At some point a woman came along who spoke Spanish, so at least she could interpret.  We finally decided to send them to the clinic after all, since that seemed the most logical thing to do and off they waddled across the parking lot.

I immediately went to the iPhone App store and downloaded Duolingo, determined to try and learn a little Spanish!

Then along came a guy from some Latin country who explained that his wife had finished her courses in pharmacology and was looking for an internship with a pharmacy.  I explained that we didn't do internship and that our pharmacy was very small, but he was adamant that he wanted his wife to have an internship and he wasn't interested in her going to Sacramento, where she would be more likely to find an internship, but wanted it HERE.  He asked "How many patients do you have -- a couple of thousand?"  I told him that if we were full, we had 50 and suggested to him that he go to the med school at the university.  He wanted to know if there was a hospital at the university and I explained that their hospital was in Sacramento, which brought us back to his insistence that she had to do her internship in Davis, despite the fact that there was no facility for her.

Finally, in desperation, I checked the phone number for Sutter's pharmacy and gave that to him and sent him on his way.  I'd love to know what he was told when he called.

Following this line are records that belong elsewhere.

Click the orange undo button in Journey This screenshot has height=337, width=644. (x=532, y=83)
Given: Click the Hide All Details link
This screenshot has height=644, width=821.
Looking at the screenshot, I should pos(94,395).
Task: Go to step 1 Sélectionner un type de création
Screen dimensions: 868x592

At night we went to see a production of a Neil Simon play.  We are going to see God of Carnage tonight, another comedy.  "Two comedies and a funeral," Walt quipped, since we are going to a memorial service on Sunday.

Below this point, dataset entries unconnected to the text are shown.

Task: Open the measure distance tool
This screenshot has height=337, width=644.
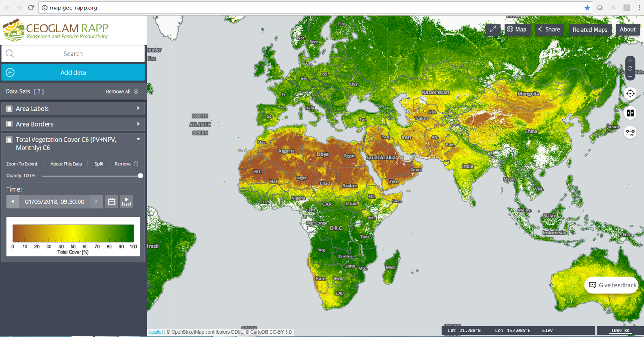Action: [x=630, y=132]
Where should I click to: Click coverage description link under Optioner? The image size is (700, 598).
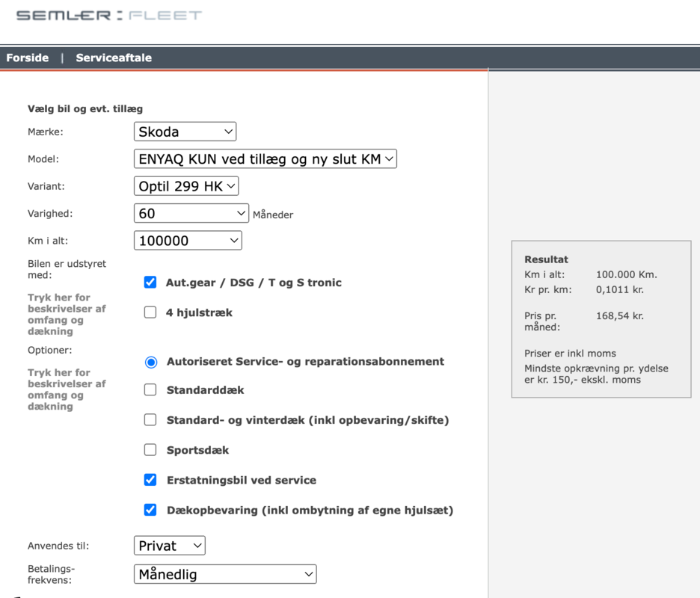click(x=67, y=389)
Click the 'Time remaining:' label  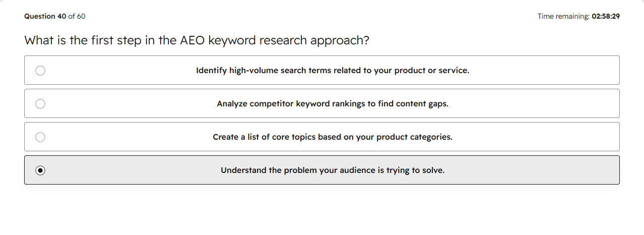563,16
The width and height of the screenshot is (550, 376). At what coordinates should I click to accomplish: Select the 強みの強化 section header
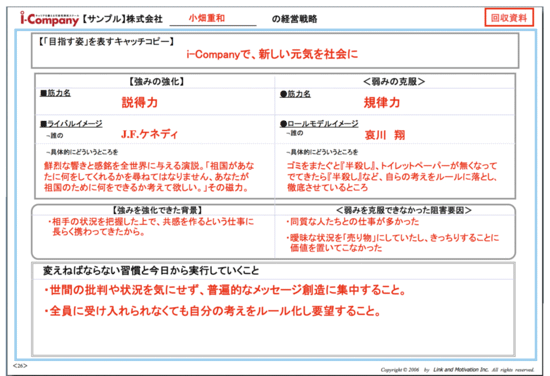coord(156,82)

We sat at a table with a nice couple.  Walt introduced himself to the man and explained to me that he had been his boss.  Turns out Richard Rominger served for eight years as the Deputy Secretary of the Department of Agriculture under Bill Clinton so technically he was Walt's boss, several steps up, and that explained why he didn't have a clue who Walt was.

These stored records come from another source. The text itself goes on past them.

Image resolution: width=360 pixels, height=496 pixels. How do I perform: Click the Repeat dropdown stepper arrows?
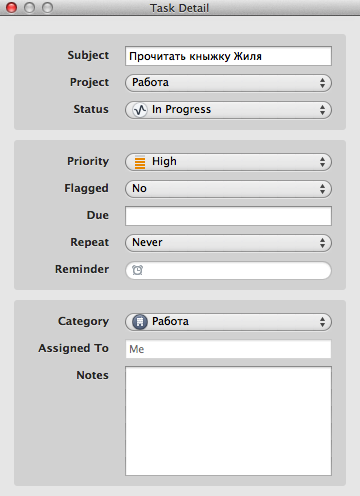322,243
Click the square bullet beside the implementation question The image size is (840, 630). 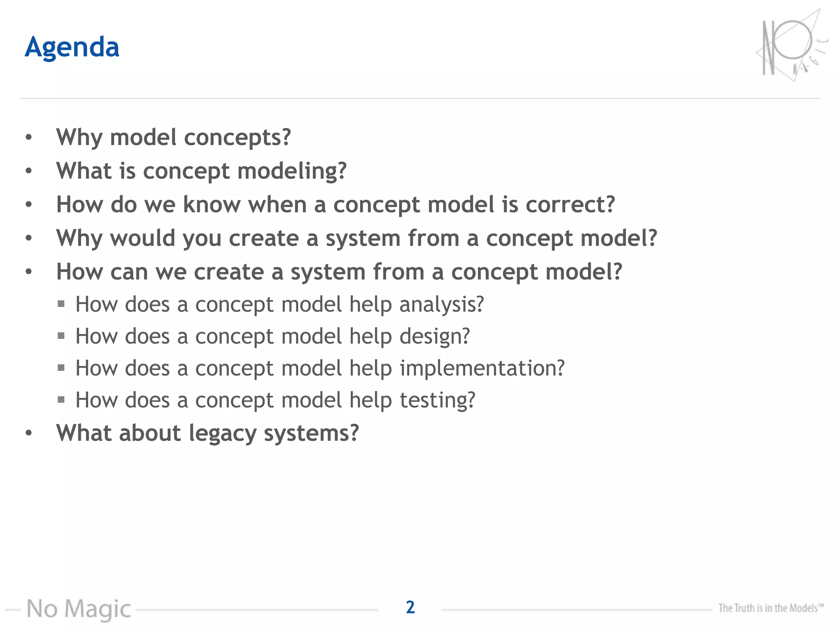tap(61, 368)
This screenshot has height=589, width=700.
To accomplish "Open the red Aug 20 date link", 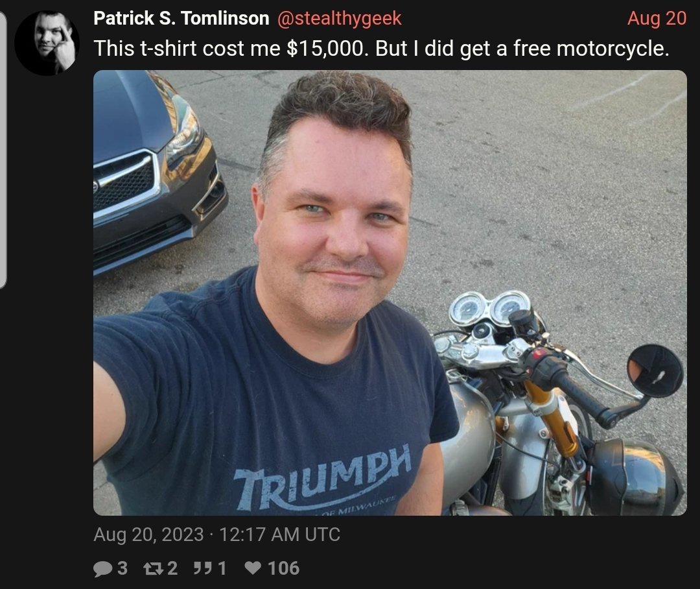I will click(657, 18).
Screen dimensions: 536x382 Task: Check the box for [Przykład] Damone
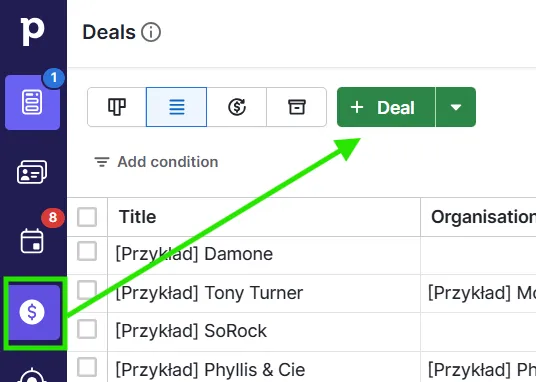point(87,251)
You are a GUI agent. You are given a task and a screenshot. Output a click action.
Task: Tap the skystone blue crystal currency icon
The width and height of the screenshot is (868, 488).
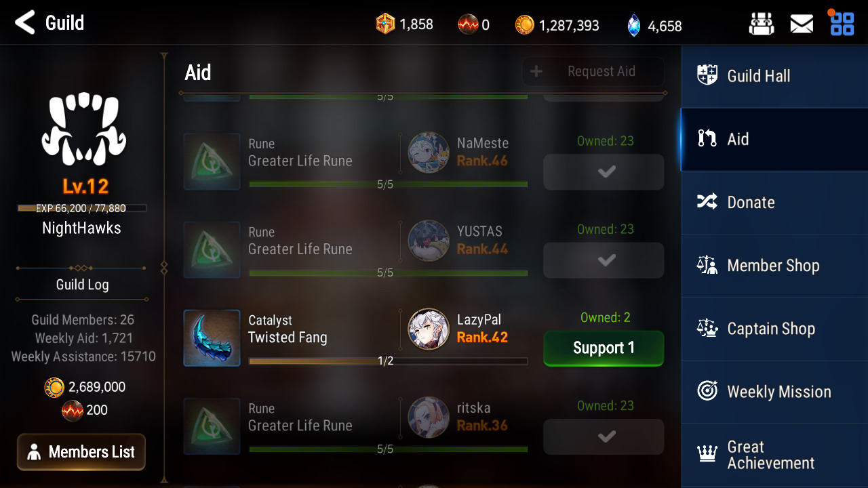click(633, 26)
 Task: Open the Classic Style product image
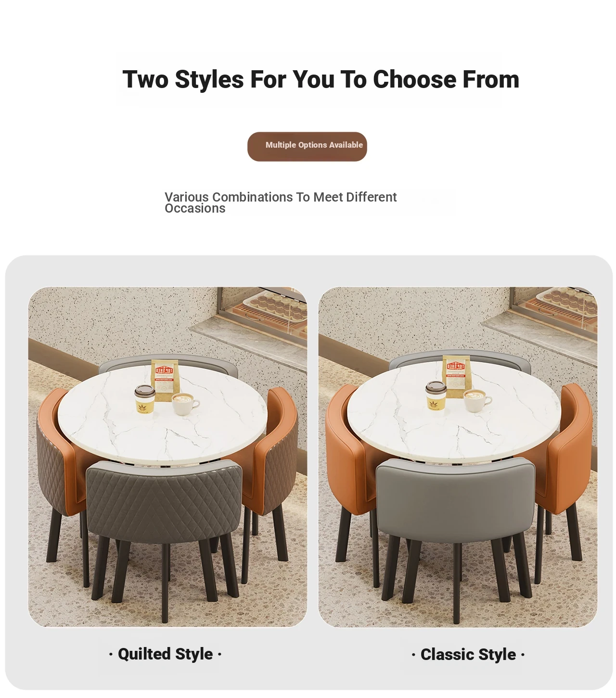point(458,457)
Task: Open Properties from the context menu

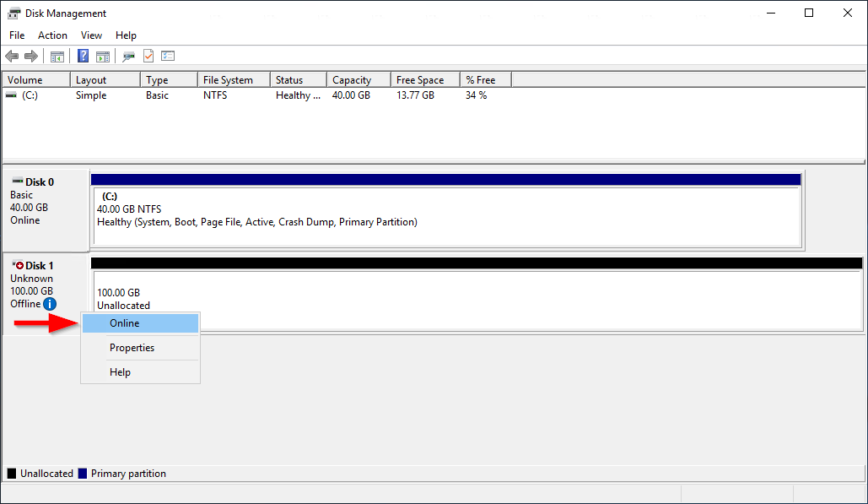Action: click(132, 347)
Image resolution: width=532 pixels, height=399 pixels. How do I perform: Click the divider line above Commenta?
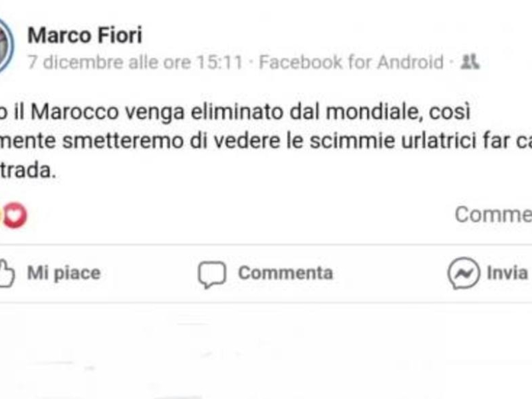(x=266, y=245)
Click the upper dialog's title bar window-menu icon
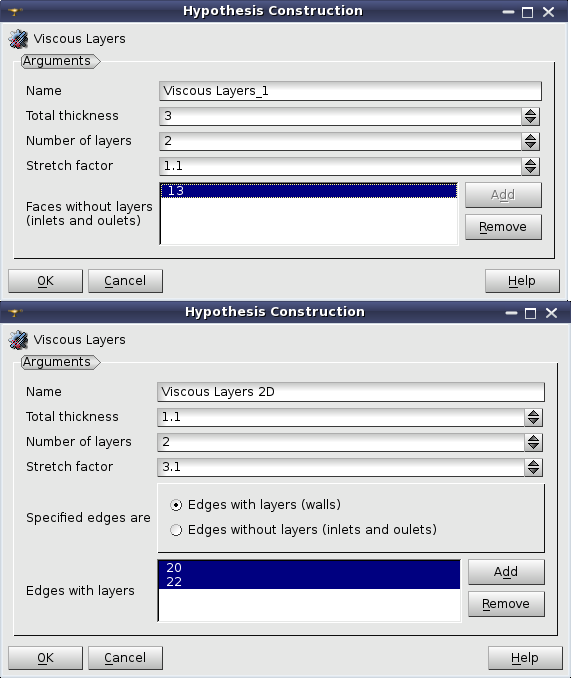571x678 pixels. [x=15, y=11]
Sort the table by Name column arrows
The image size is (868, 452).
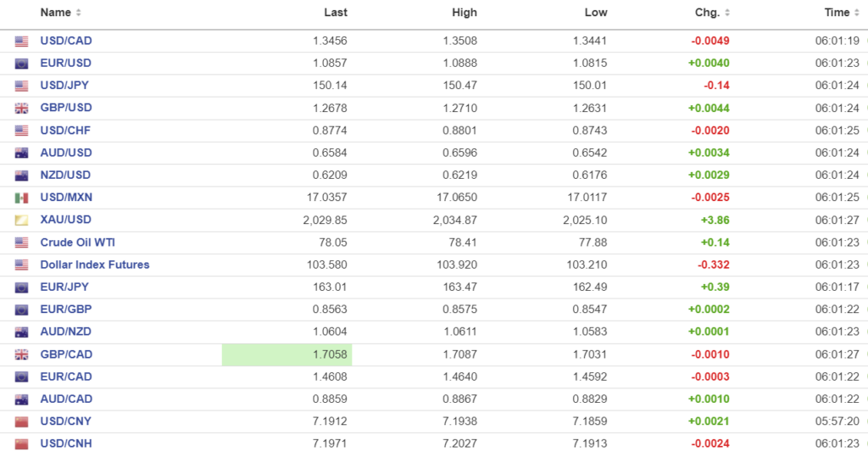[79, 13]
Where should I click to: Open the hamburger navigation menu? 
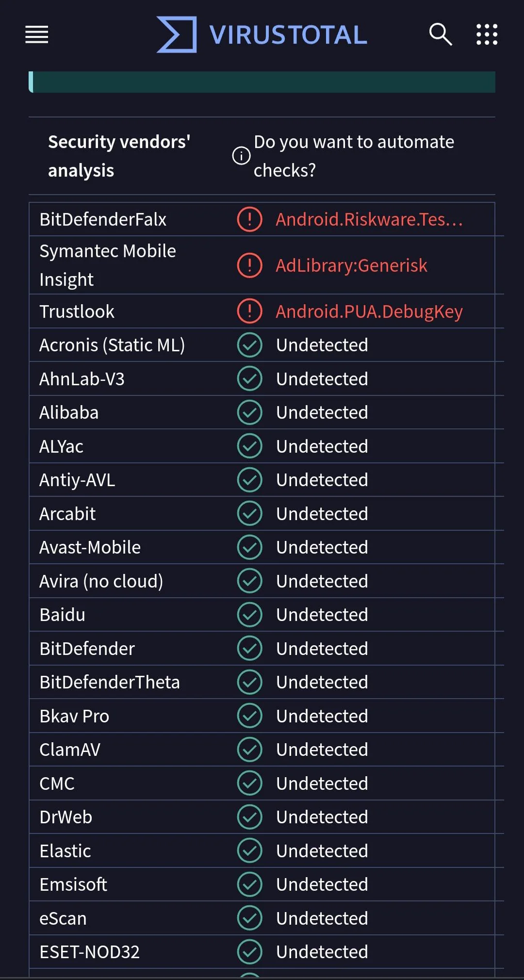point(36,35)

We settled in to enjoy the play, Rumors, which I have since read is one of Simon's funniest comedies, so I'm thinking maybe it wasn't a very good production since all four of us were ready to leave at intermission.  I thought it would be an easy review to write, but it's not going to be.  This is a company that gives the term "amateur" its true meaning, people doing it for the love of it in a tiny town so I always try to be more gentle with their reviews.  As I said, this one is going to be tricky.

4 comments:

Lise said...

Rumors is the show that taught me how to swear. I was ina production of it many years ago and has to drop the F bomb several times. I still say "Oh, fuck a duck!"

Anonymous said...

Bev~Is your Funny the World website not updating? Mine last auto-update (if that makes sense) is from the middle of February.

I guess it could be my computer?
Bev~Is your Funny the World website not updating? Mine last auto-update (if that makes sense) is from the middle of February.

I guess it could be my computer?

Bev Sykes said...

It has been updated every day. Try holding down the shift key while you hit enter. See if that helps. The index page (the one that lists all the entries) is a brand new page on the first of each month, so it has to be your computer. Or you can go directly to http://www.funnytheworld.com/2017/Mar/11.htm for today's entry.

Anonymous said...

Thank you so much!
I've been living your life . . . pertaining to your Mom . . . . it helps to know we are all in this together, at some point!